* _Problem requirements_: Convert every line of the material below into a JSON list of strings, one string per line, and omit any blank lines.

"""

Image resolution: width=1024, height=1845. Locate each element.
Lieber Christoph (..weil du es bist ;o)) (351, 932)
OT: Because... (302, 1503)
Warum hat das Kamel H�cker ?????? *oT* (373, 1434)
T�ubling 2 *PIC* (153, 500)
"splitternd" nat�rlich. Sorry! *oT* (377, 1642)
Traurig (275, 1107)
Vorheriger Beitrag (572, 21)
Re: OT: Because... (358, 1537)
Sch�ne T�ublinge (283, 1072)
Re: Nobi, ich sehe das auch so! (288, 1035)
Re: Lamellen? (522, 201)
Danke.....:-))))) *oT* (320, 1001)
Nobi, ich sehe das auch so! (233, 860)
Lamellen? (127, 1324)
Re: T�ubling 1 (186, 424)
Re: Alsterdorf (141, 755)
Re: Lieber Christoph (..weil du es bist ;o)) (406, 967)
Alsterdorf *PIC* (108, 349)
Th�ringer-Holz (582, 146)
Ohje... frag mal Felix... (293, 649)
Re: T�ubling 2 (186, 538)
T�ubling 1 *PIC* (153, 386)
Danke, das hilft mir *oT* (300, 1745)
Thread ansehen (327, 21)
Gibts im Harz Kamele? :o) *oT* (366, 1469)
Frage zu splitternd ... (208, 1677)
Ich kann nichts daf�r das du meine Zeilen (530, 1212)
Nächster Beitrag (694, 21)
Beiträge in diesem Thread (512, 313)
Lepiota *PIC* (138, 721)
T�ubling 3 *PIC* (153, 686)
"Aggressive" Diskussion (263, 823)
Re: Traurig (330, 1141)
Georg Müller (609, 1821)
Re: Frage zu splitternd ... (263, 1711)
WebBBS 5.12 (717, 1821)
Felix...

"""

* _The completed task_:
[
  "Image resolution: width=1024, height=1845. Locate each element.",
  "Lieber Christoph (..weil du es bist ;o)) (351, 932)",
  "OT: Because... (302, 1503)",
  "Warum hat das Kamel H�cker ?????? *oT* (373, 1434)",
  "T�ubling 2 *PIC* (153, 500)",
  "\"splitternd\" nat�rlich. Sorry! *oT* (377, 1642)",
  "Traurig (275, 1107)",
  "Vorheriger Beitrag (572, 21)",
  "Re: OT: Because... (358, 1537)",
  "Sch�ne T�ublinge (283, 1072)",
  "Re: Nobi, ich sehe das auch so! (288, 1035)",
  "Re: Lamellen? (522, 201)",
  "Danke.....:-))))) *oT* (320, 1001)",
  "Nobi, ich sehe das auch so! (233, 860)",
  "Lamellen? (127, 1324)",
  "Re: T�ubling 1 (186, 424)",
  "Re: Alsterdorf (141, 755)",
  "Re: Lieber Christoph (..weil du es bist ;o)) (406, 967)",
  "Alsterdorf *PIC* (108, 349)",
  "Th�ringer-Holz (582, 146)",
  "Ohje... frag mal Felix... (293, 649)",
  "Re: T�ubling 2 (186, 538)",
  "T�ubling 1 *PIC* (153, 386)",
  "Danke, das hilft mir *oT* (300, 1745)",
  "Thread ansehen (327, 21)",
  "Gibts im Harz Kamele? :o) *oT* (366, 1469)",
  "Frage zu splitternd ... (208, 1677)",
  "Ich kann nichts daf�r das du meine Zeilen (530, 1212)",
  "Nächster Beitrag (694, 21)",
  "Beiträge in diesem Thread (512, 313)",
  "Lepiota *PIC* (138, 721)",
  "T�ubling 3 *PIC* (153, 686)",
  "\"Aggressive\" Diskussion (263, 823)",
  "Re: Traurig (330, 1141)",
  "Georg Müller (609, 1821)",
  "Re: Frage zu splitternd ... (263, 1711)",
  "WebBBS 5.12 (717, 1821)",
  "Felix..."
]